From the line containing "The height and width of the screenshot is (699, 1057)." to the last line of the data, both included, transcribe each line exactly, leaving out pictures and adding nothing.

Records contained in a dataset
== Segment start ==

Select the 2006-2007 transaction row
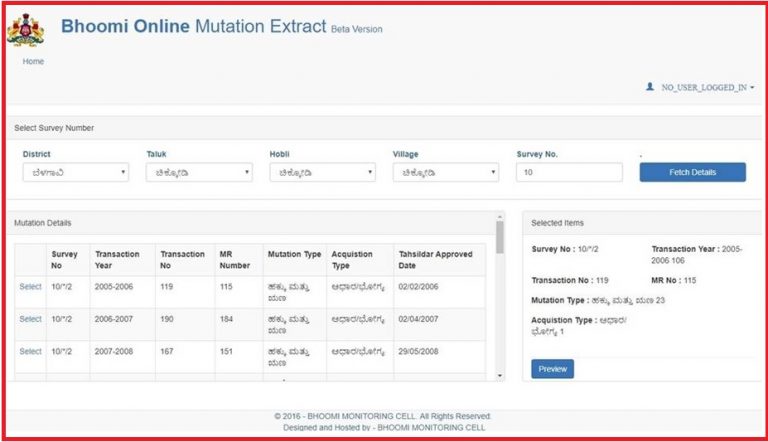 click(30, 319)
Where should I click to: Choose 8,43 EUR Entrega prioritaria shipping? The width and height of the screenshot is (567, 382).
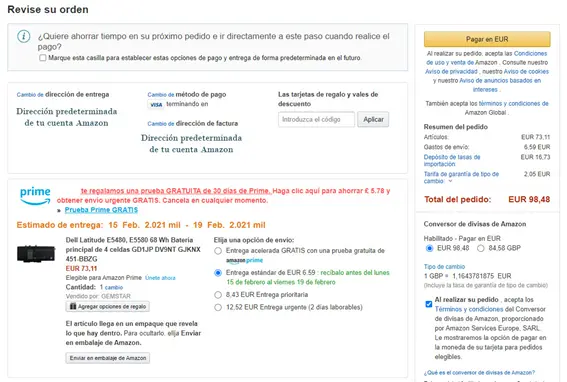[218, 295]
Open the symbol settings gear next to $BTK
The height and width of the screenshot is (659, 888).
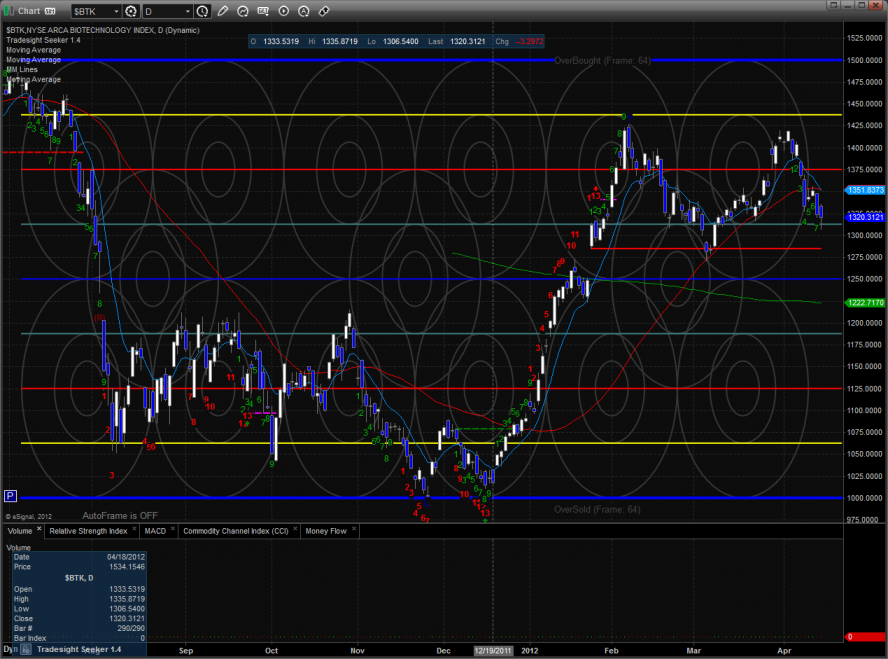click(131, 11)
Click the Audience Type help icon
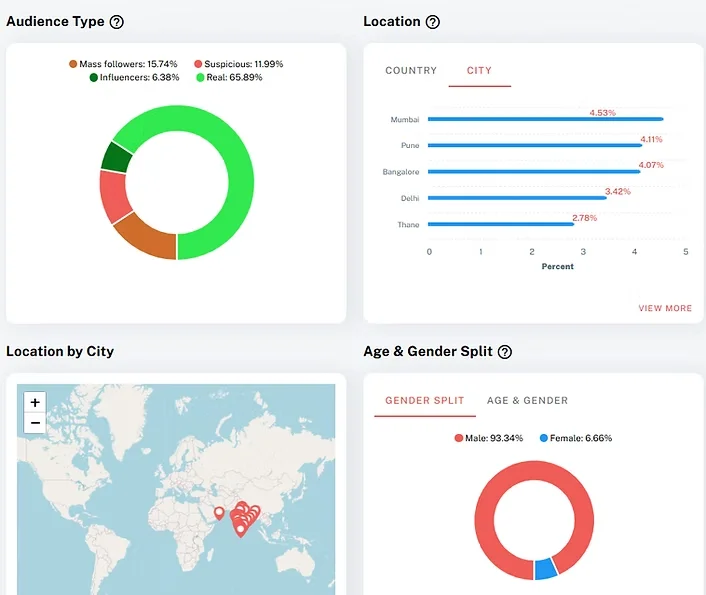This screenshot has width=706, height=595. tap(117, 22)
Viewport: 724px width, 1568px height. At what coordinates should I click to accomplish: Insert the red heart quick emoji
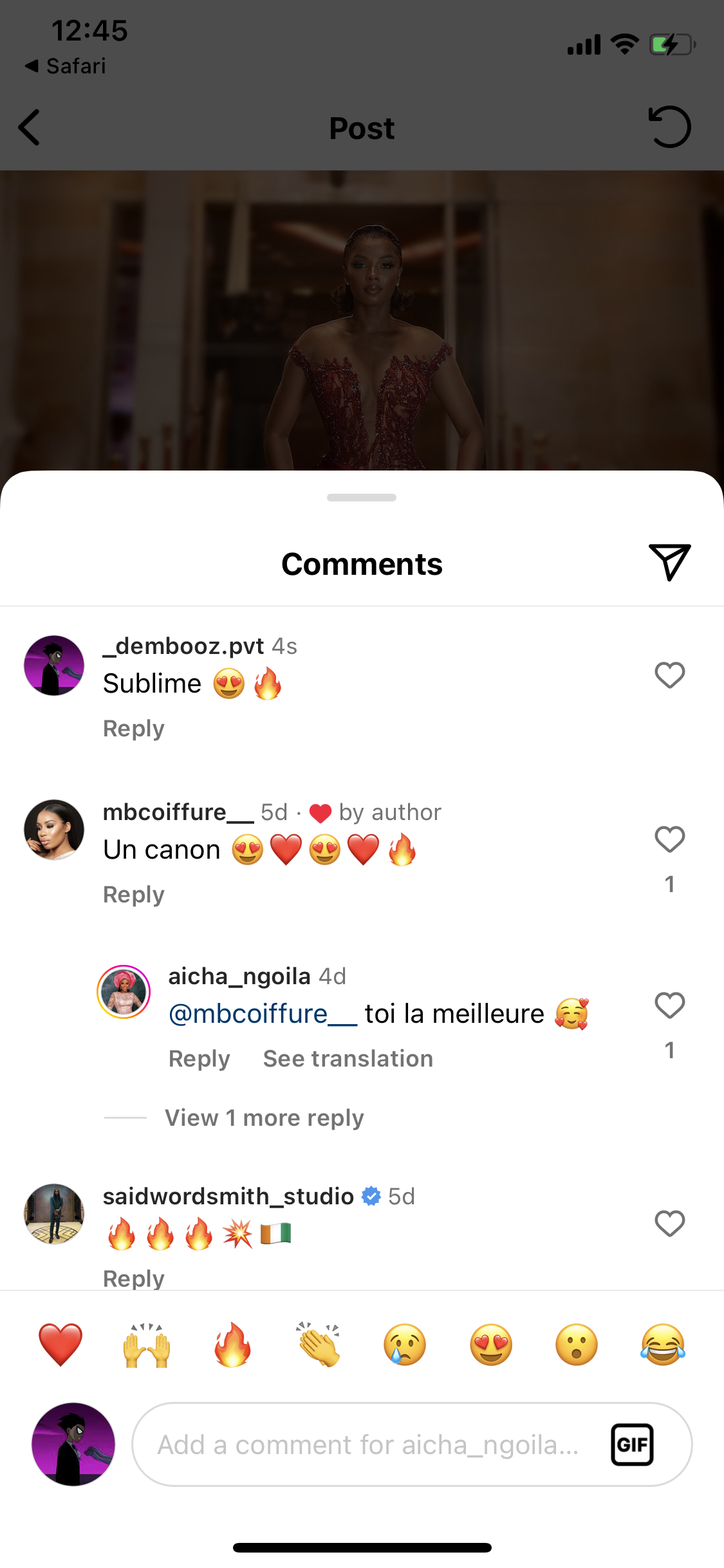click(60, 1345)
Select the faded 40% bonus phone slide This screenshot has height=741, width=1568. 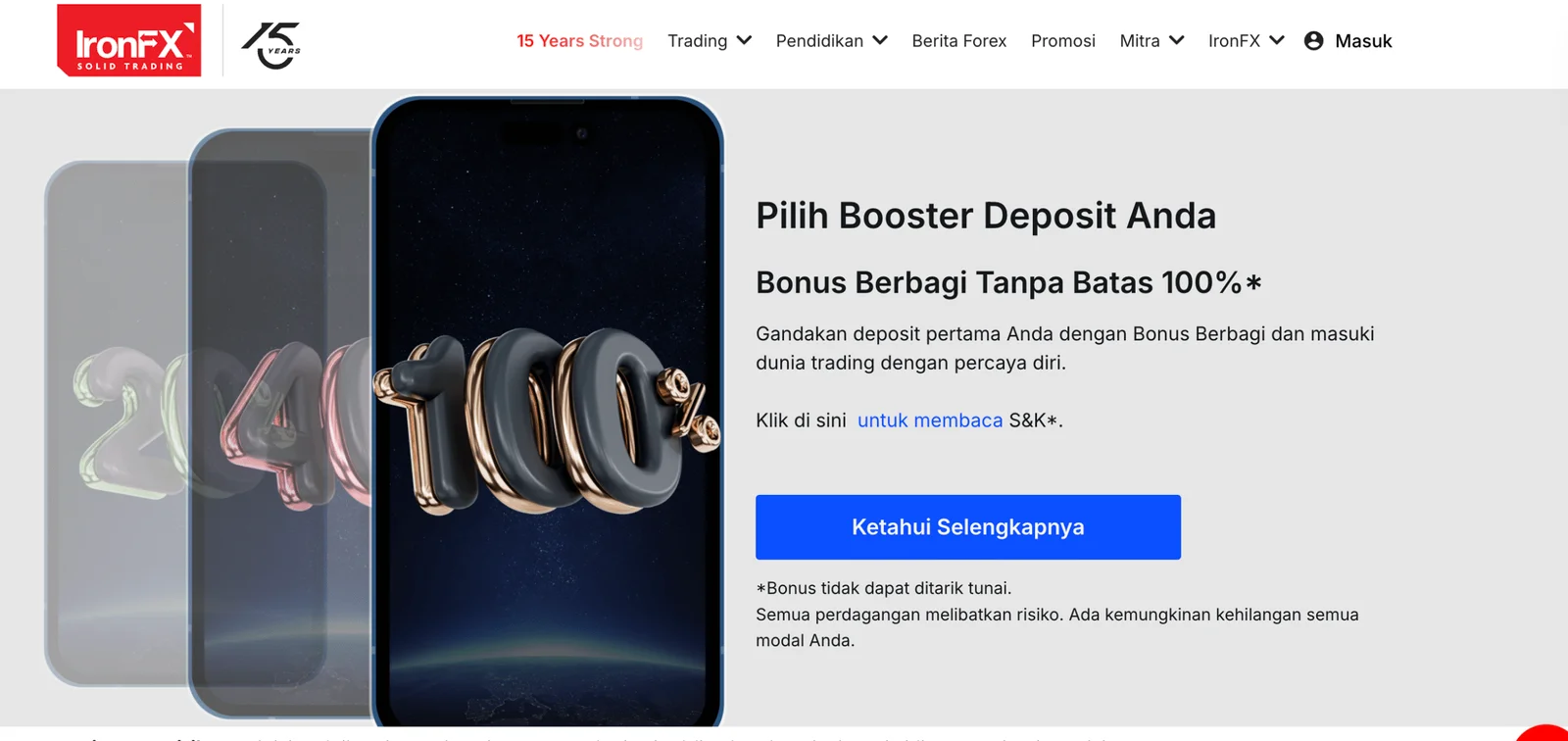coord(279,421)
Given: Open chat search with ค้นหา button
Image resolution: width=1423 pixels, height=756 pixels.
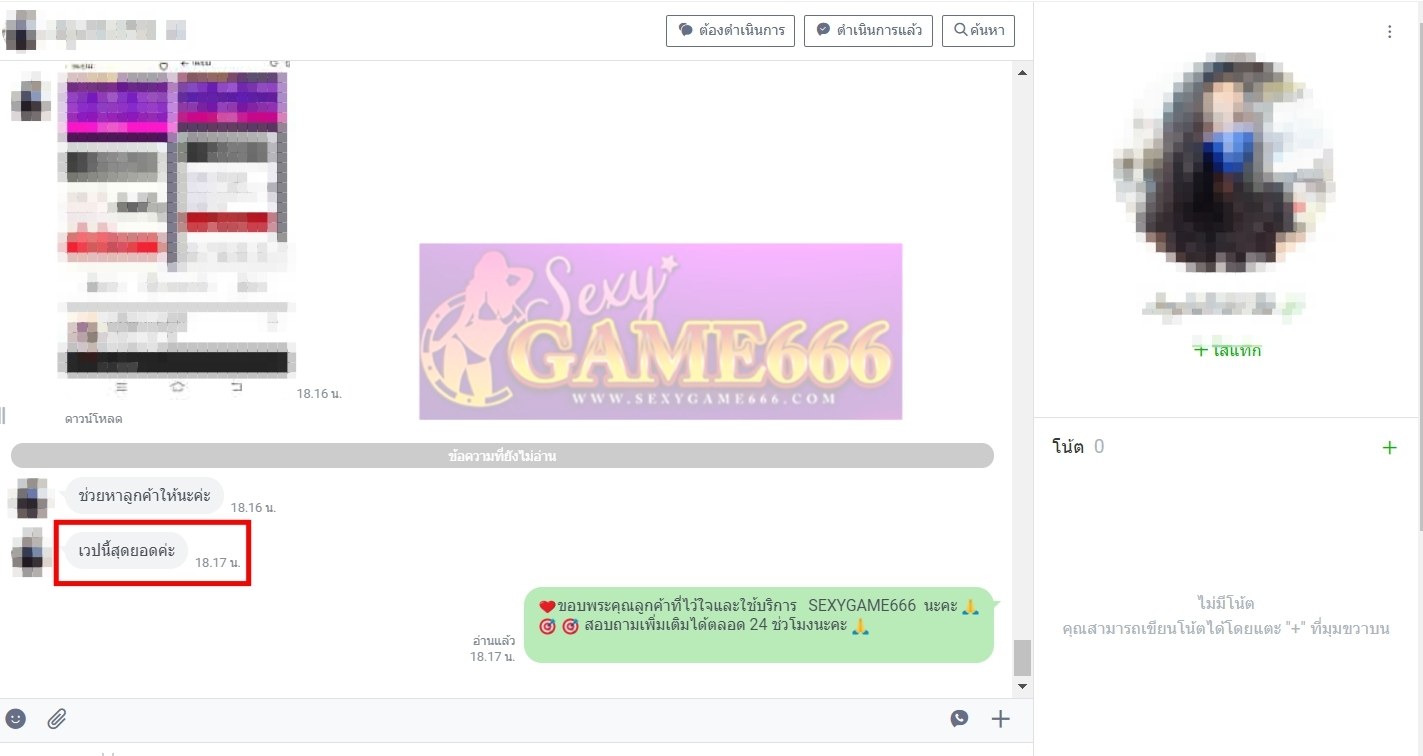Looking at the screenshot, I should (x=979, y=30).
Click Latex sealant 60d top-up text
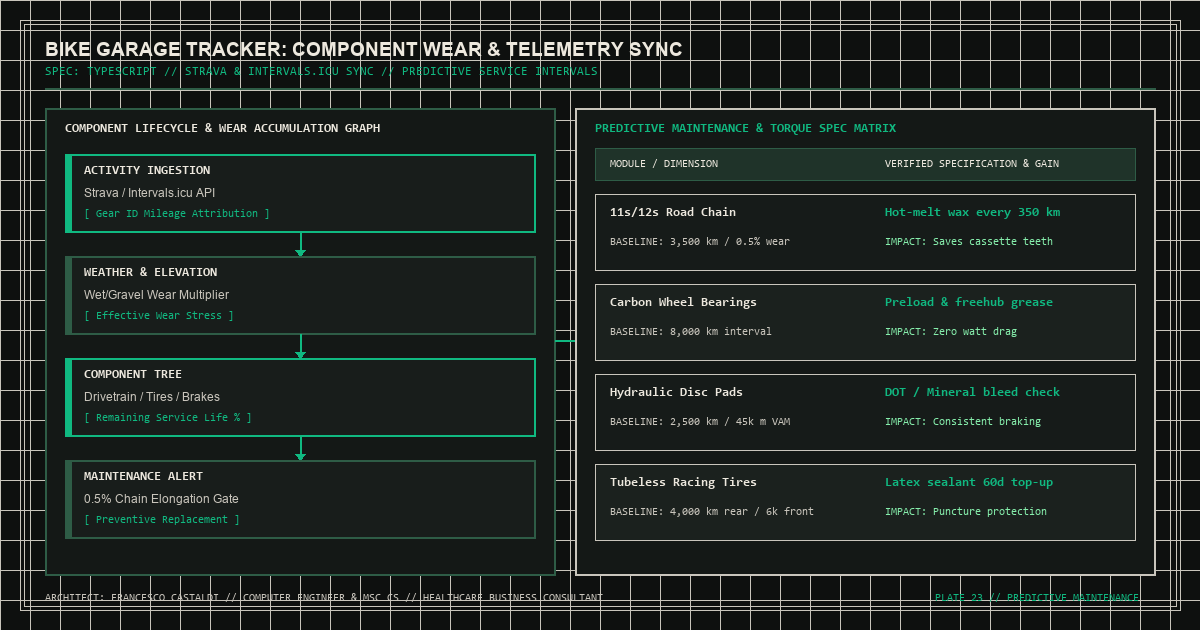Screen dimensions: 1200x630 pos(969,482)
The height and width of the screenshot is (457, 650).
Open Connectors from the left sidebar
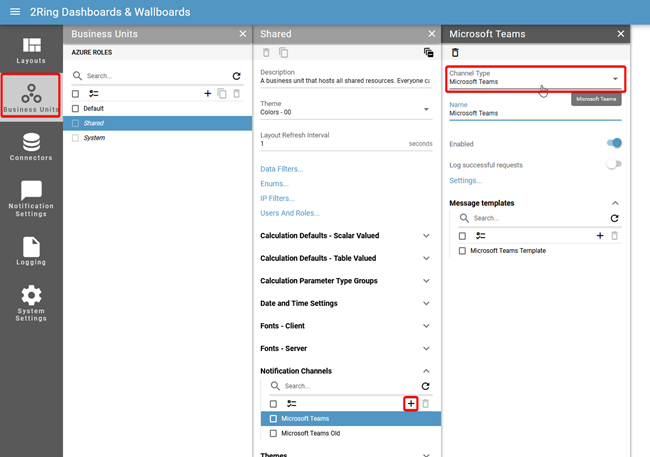coord(31,146)
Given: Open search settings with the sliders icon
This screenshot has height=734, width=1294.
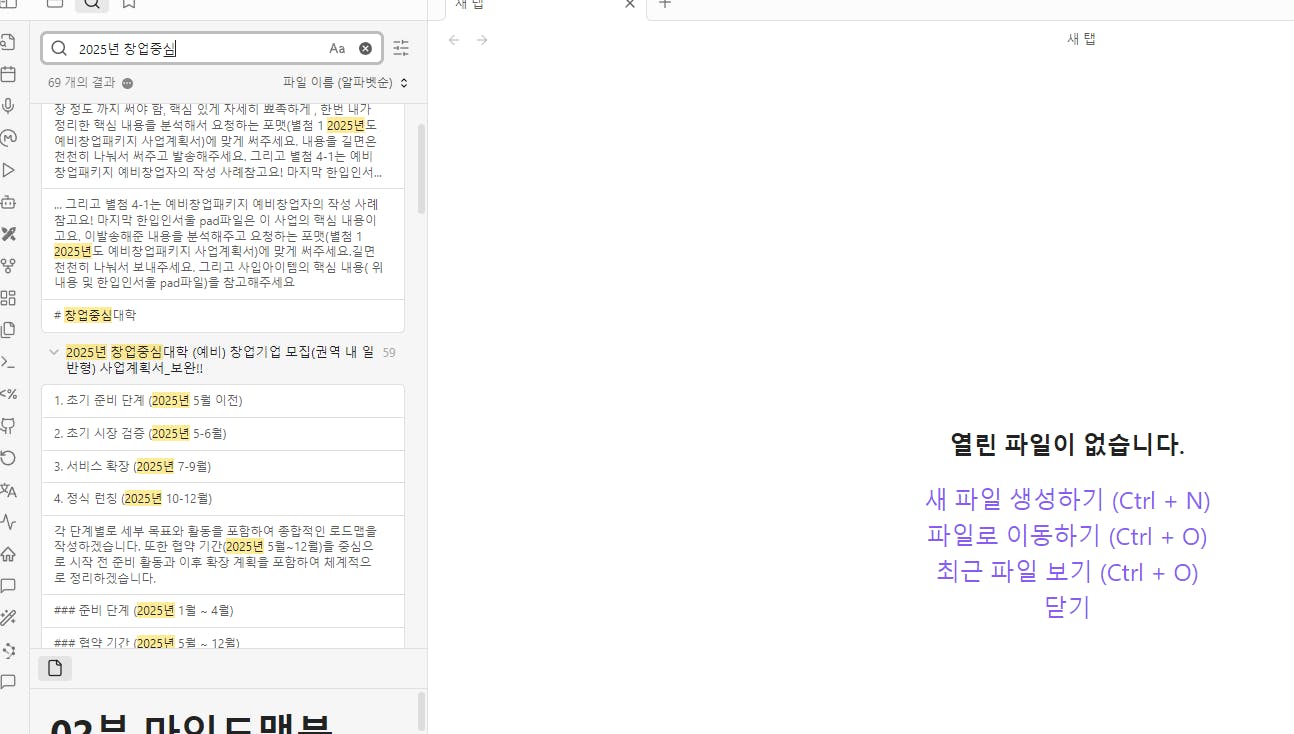Looking at the screenshot, I should click(x=401, y=48).
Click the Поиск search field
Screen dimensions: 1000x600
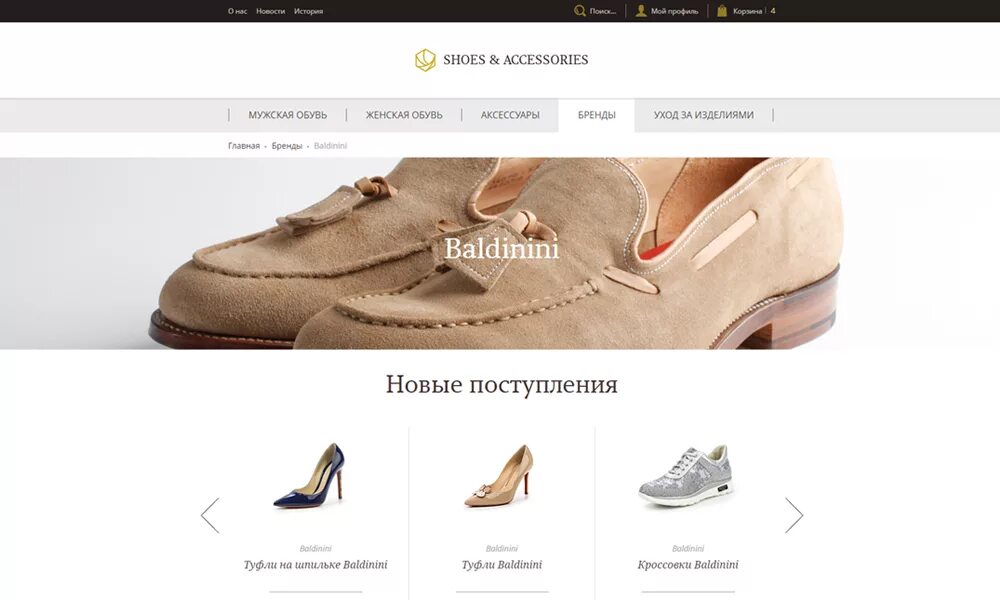pyautogui.click(x=603, y=11)
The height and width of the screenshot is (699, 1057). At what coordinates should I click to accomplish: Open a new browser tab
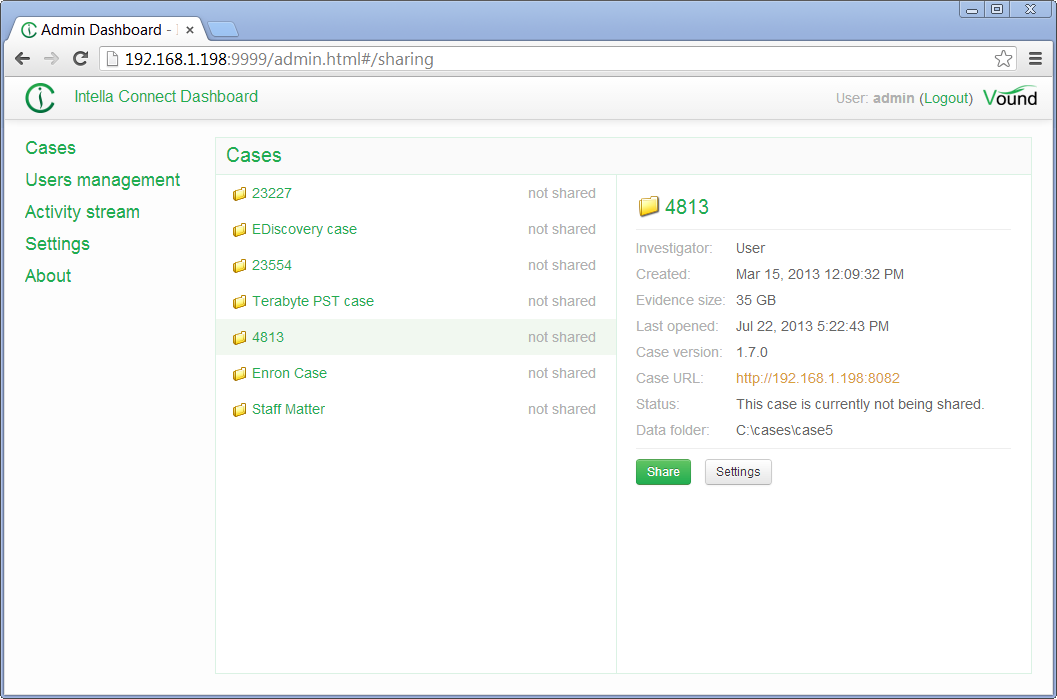[x=222, y=29]
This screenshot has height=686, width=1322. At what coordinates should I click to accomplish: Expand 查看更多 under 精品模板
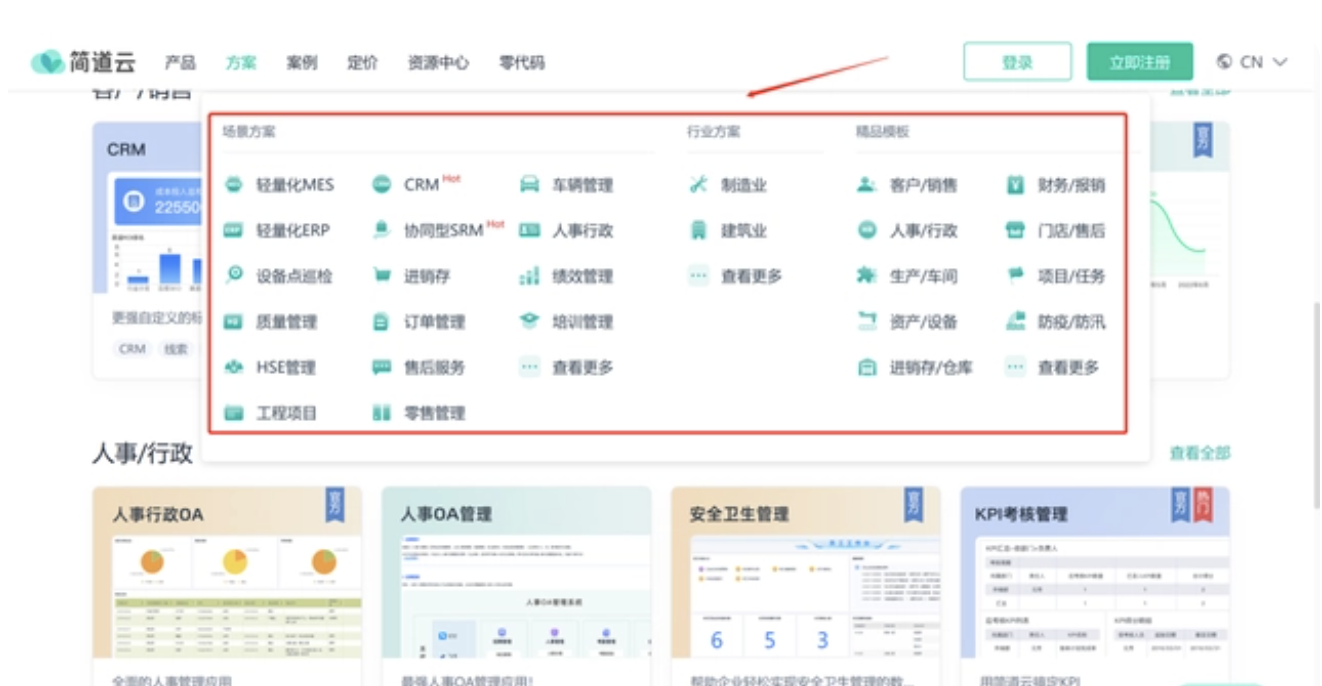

== Segment end ==

Result of this exercise »
The height and width of the screenshot is (699, 1057). At what coordinates should I click to accomplish: Open a new browser tab
[x=222, y=29]
This screenshot has height=686, width=1322. At what coordinates should I click to accomplish: Expand 查看更多 under 精品模板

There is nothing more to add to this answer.